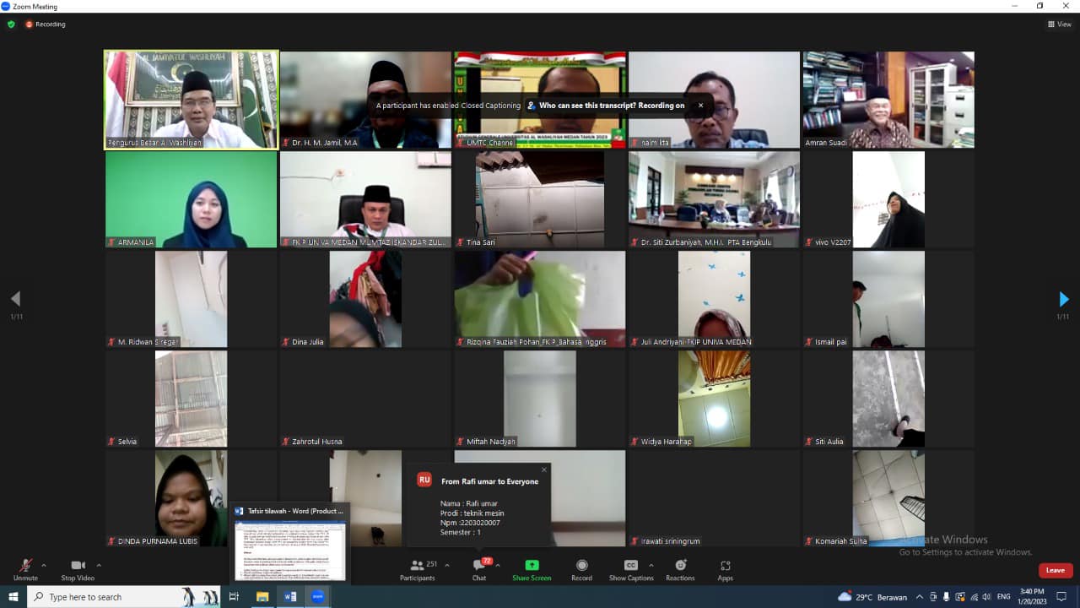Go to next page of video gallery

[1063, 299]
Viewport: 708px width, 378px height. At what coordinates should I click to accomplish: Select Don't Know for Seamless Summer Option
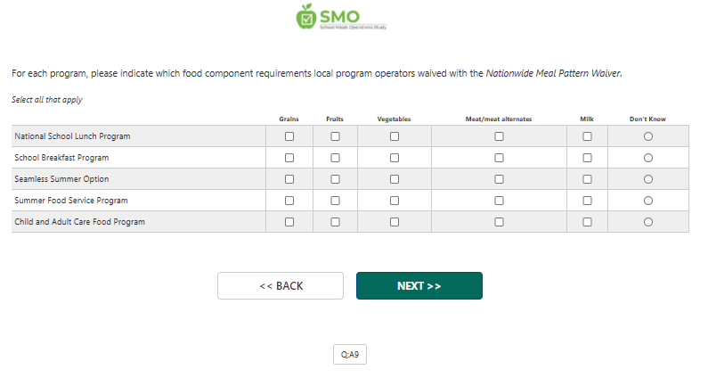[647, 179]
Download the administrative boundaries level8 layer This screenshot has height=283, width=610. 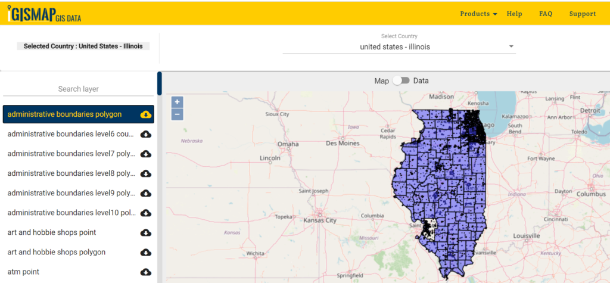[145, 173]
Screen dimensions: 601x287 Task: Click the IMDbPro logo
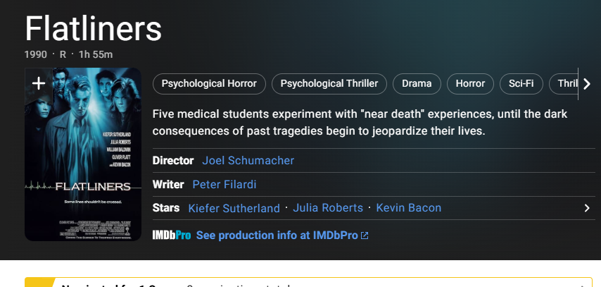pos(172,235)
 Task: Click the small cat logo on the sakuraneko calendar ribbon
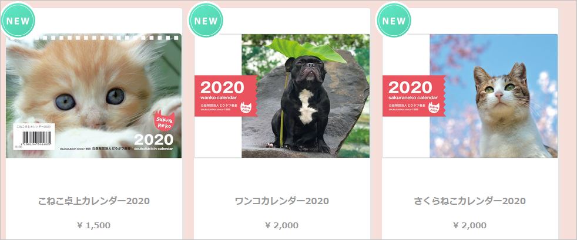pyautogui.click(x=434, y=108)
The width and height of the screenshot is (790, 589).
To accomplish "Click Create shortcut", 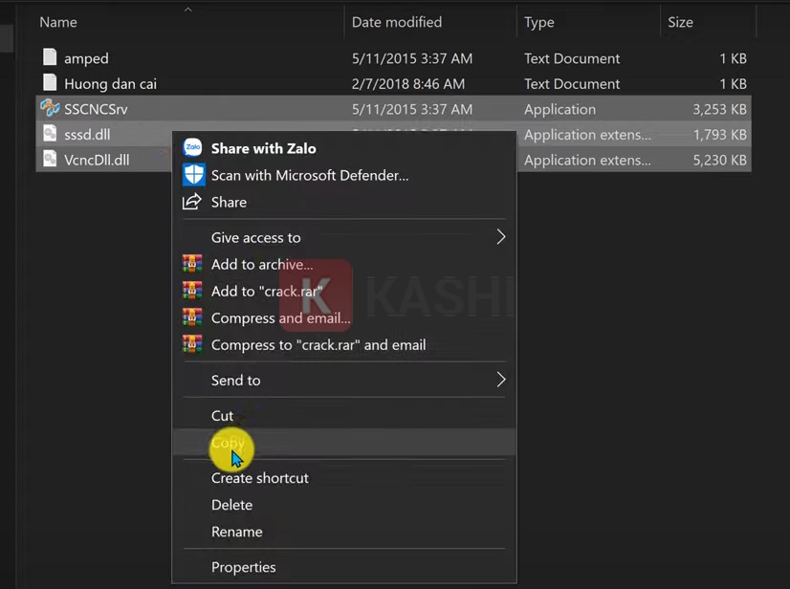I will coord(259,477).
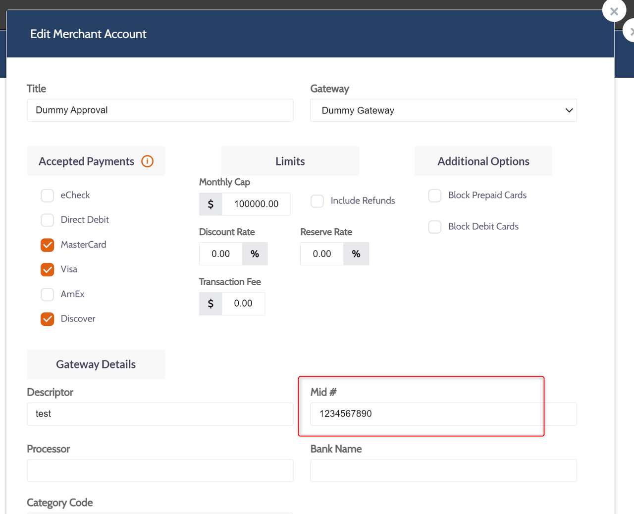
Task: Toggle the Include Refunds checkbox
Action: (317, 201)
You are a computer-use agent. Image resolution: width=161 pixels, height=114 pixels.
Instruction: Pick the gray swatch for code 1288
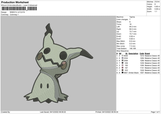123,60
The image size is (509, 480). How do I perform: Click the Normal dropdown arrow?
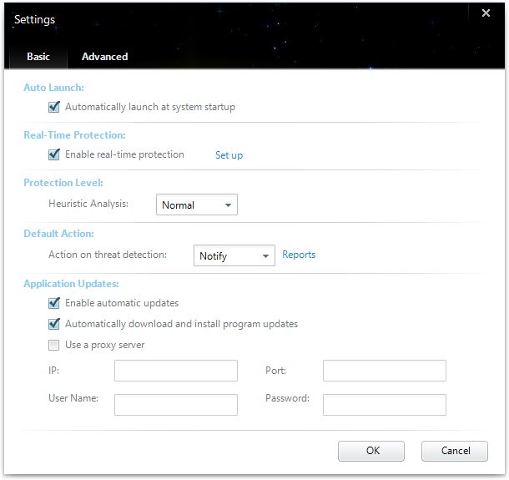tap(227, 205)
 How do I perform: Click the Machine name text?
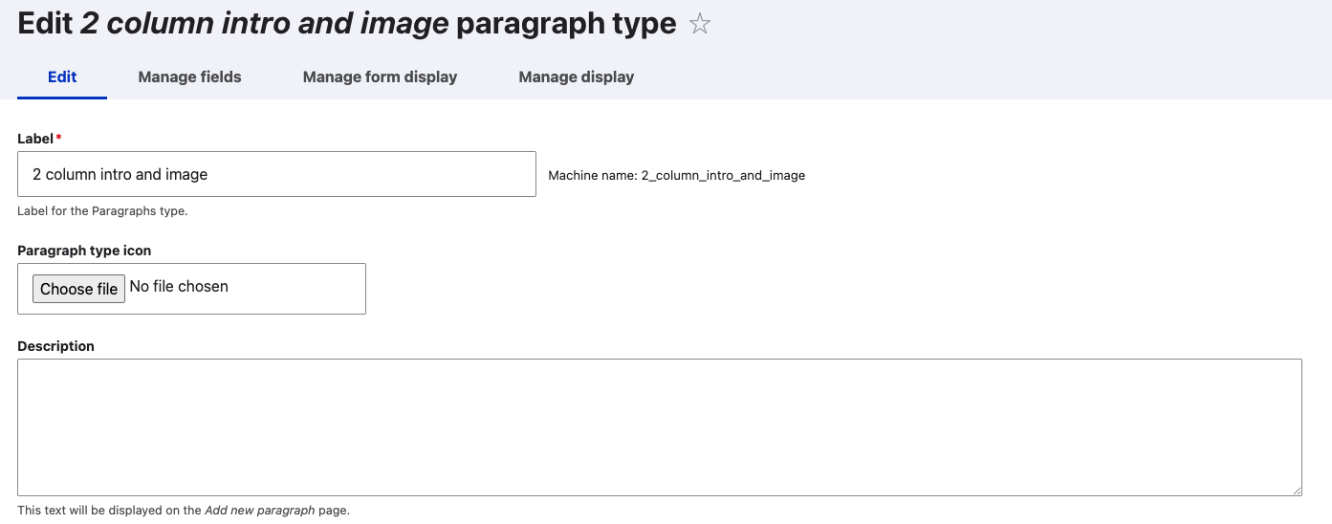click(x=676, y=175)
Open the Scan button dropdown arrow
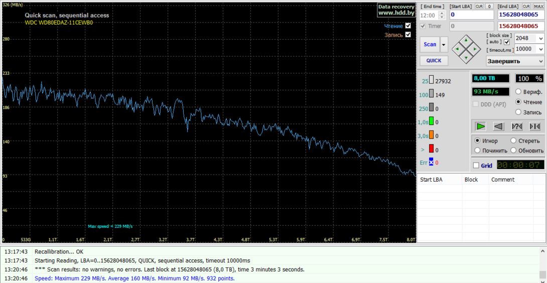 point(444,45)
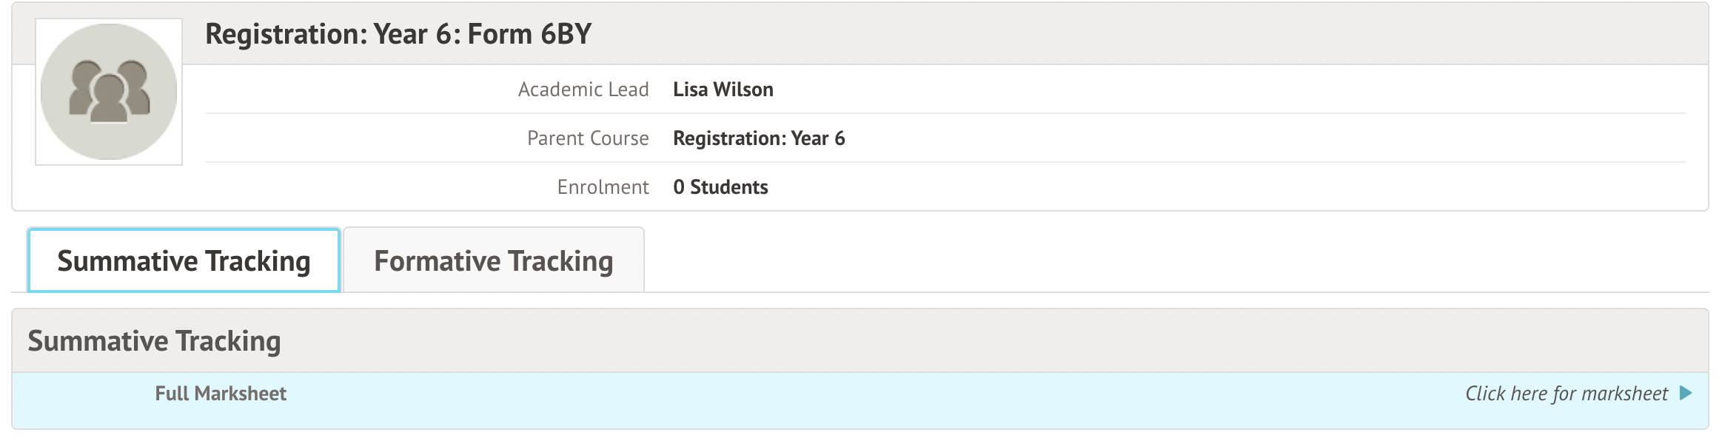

*About this exercise*: Only one stretch of the listing is wanted: the lines starting at the one with "Screen dimensions: 601x287" and ending at the one with "The width and", copied exactly and free of pictures.

*Solution below*:
Screen dimensions: 601x287 Task: Click the IMDbPro logo
pos(172,235)
 Task: Click the small cat logo on the sakuraneko calendar ribbon
pyautogui.click(x=434, y=108)
The width and height of the screenshot is (790, 589).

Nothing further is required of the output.